Well worth the money and they have worked on every pistol magazine I have tried it on so far, granted that is only about 15 pistols, but still, to me that is impressive.


----------



## kybandit (Jan 13, 2010)

the thing works like a charm...don't leave home without it.


----------



## Baldy (Jun 21, 2006)

They are the cats meow for loading mags. The one one for the .223 loads and strips mags in a flash. :smt033


----------



## zebramochaman (May 6, 2010)

For me it was the best accessory I have purchased.


----------



## Spokes (Jun 1, 2008)

A wonderful invention.


----------



## [email protected] (Mar 23, 2008)

*Uplula cost me $450*

My son and I went shooting, I got him started on the AR, I soon left him and started sighting in my new Leupold Mark 4 8.5 to 25 50mm, that I just mounted on my 308. What I perceived as 20 min passed, I walked about 25 yards, back to where I left my son, and now there is a huge pile of brass to his right. Damn you, inventor of the uplula, it's supposed to take more time to load than unload.

Let your kids shoot guns and make sure they are safe and responsible, but go to any length necessary to hide the Uplula from your kids!!!!!!!

Kenny


----------



## Bisley (Aug 24, 2008)

Mag loaders work fine for getting those last few rounds in a magazine, but I rarely use them these days because most of my practice is done 5 rounds at a time. 

The first five are usually easy to load without a mechanical assist, and I find that I put a lot more shots on target. My shooting precision always declines as I get part way through a full magazine, so I just shoot five and make them good.
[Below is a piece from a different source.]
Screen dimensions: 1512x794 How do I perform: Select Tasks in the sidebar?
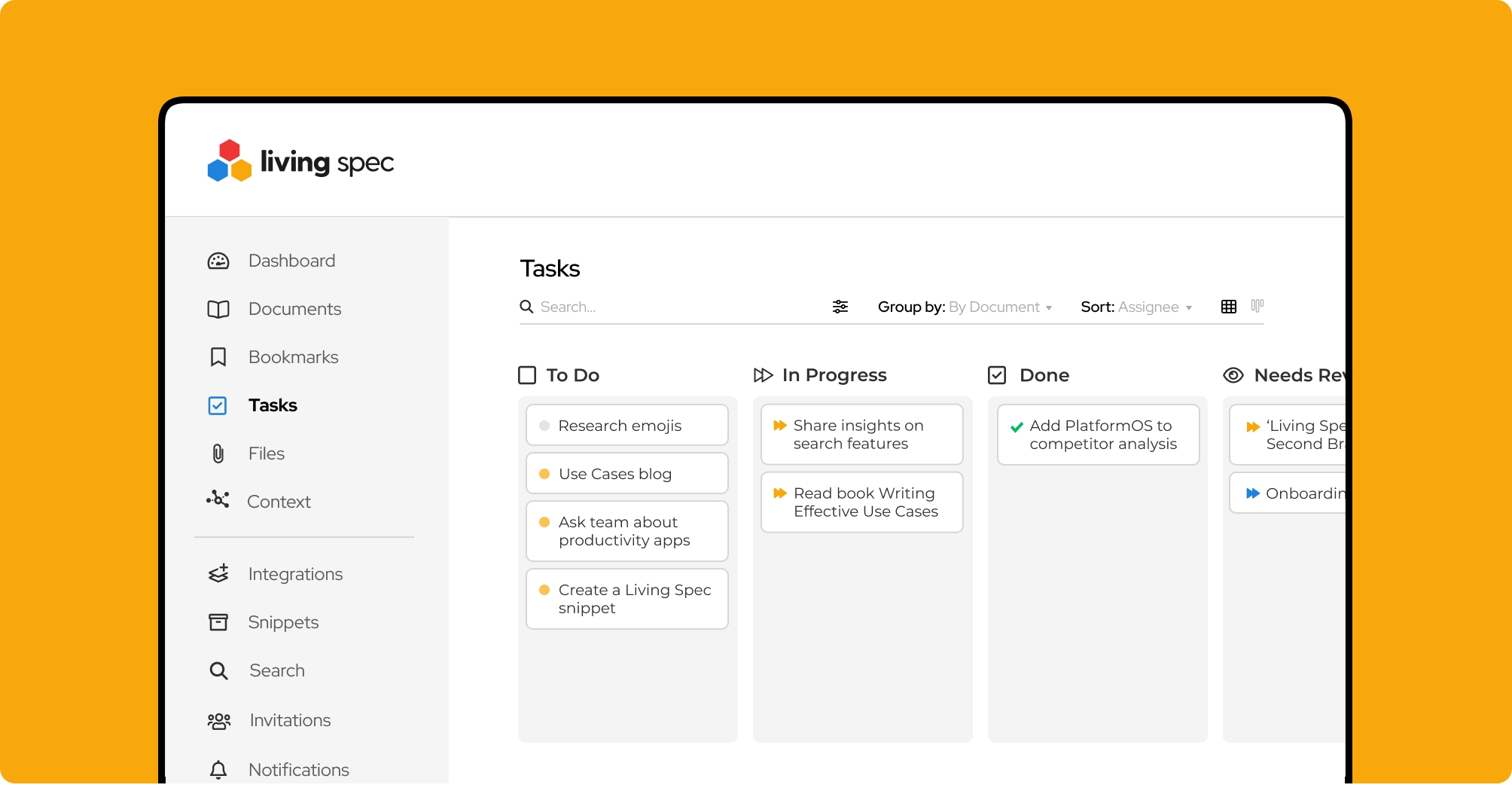click(273, 405)
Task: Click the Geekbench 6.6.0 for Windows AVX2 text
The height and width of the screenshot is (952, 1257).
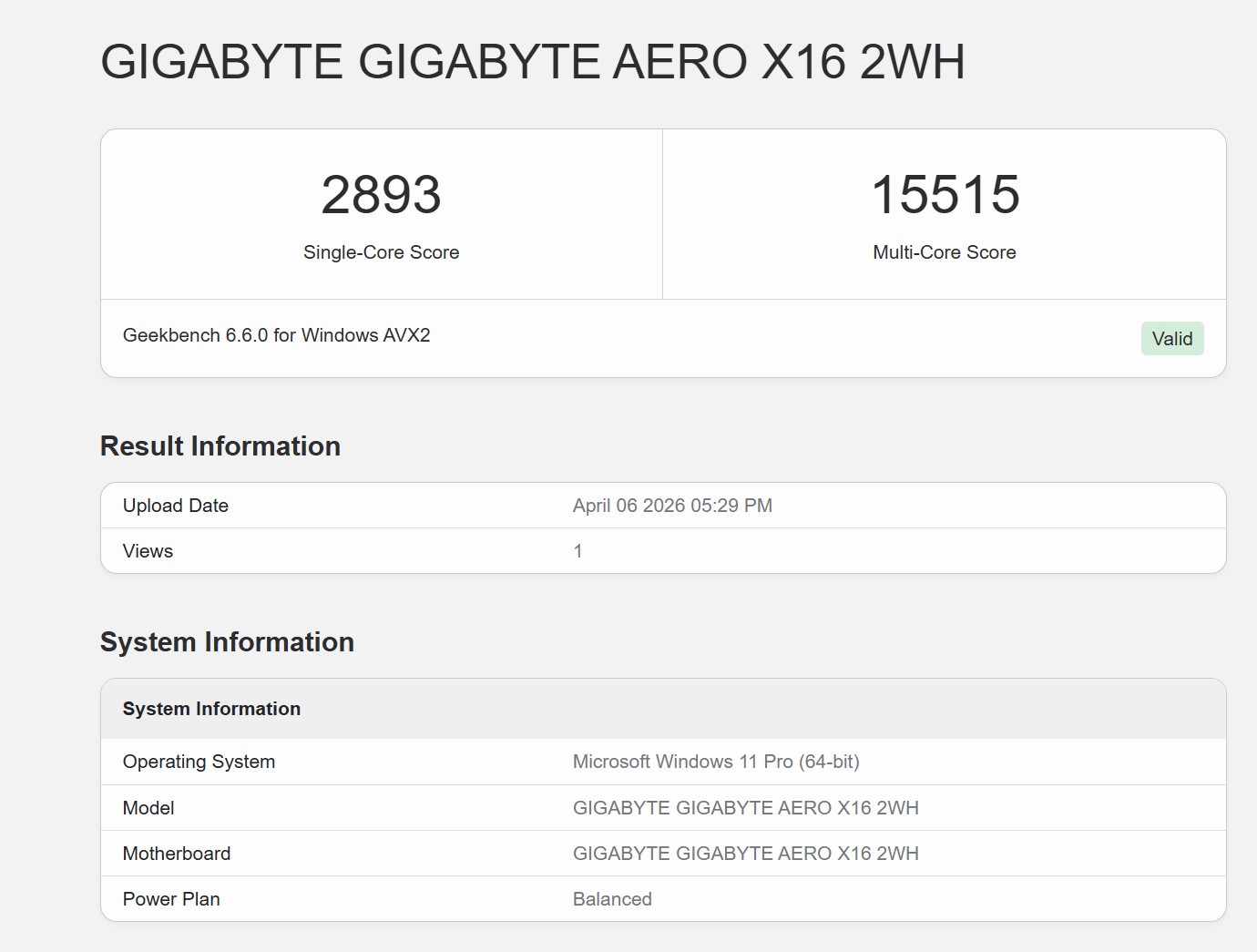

It also gives you more practice swapping mags, exercises each mag spring equally, and you always know if all your spare mags are good.

The bonus is that at the end of a practice session, you still feel 'well-practiced,' and you have spent quite a bit less money, and feel you have gotten more for the money you did spend.

Just my opinion, of course. :mrgreen:


----------